[Stored dataset items]
·····
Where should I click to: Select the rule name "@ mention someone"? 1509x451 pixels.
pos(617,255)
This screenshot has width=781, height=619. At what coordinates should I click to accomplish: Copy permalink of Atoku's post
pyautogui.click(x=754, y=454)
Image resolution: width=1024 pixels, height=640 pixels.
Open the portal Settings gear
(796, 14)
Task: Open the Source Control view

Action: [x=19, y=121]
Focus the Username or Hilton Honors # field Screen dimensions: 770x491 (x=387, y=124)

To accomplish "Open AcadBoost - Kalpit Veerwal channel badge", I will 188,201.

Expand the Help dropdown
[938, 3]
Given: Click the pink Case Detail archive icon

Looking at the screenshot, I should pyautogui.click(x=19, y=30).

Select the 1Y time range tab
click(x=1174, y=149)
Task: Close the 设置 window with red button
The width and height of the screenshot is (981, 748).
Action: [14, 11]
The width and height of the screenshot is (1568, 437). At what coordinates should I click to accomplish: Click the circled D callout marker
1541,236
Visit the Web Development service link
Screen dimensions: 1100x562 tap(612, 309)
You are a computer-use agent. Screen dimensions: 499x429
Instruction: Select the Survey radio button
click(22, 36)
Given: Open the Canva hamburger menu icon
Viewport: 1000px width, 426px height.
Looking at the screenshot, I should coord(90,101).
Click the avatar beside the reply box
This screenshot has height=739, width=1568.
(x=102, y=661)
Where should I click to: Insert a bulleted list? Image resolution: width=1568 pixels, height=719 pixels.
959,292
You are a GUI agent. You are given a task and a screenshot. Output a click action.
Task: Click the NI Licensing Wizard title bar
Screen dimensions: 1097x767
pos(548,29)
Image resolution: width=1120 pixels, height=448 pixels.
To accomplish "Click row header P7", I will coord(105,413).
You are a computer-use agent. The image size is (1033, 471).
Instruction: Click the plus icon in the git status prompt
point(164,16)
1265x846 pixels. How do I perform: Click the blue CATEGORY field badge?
·····
▶ EXERCISE REQUIREMENTS
The word "will" appears in some lines above. Return every one of those lines.

▶ SOLUTION TO THE PROBLEM
To accomplish "Open AcadBoost - Kalpit Veerwal channel badge", I will 188,201.
To accomplish "Click row header P7", I will coord(105,413).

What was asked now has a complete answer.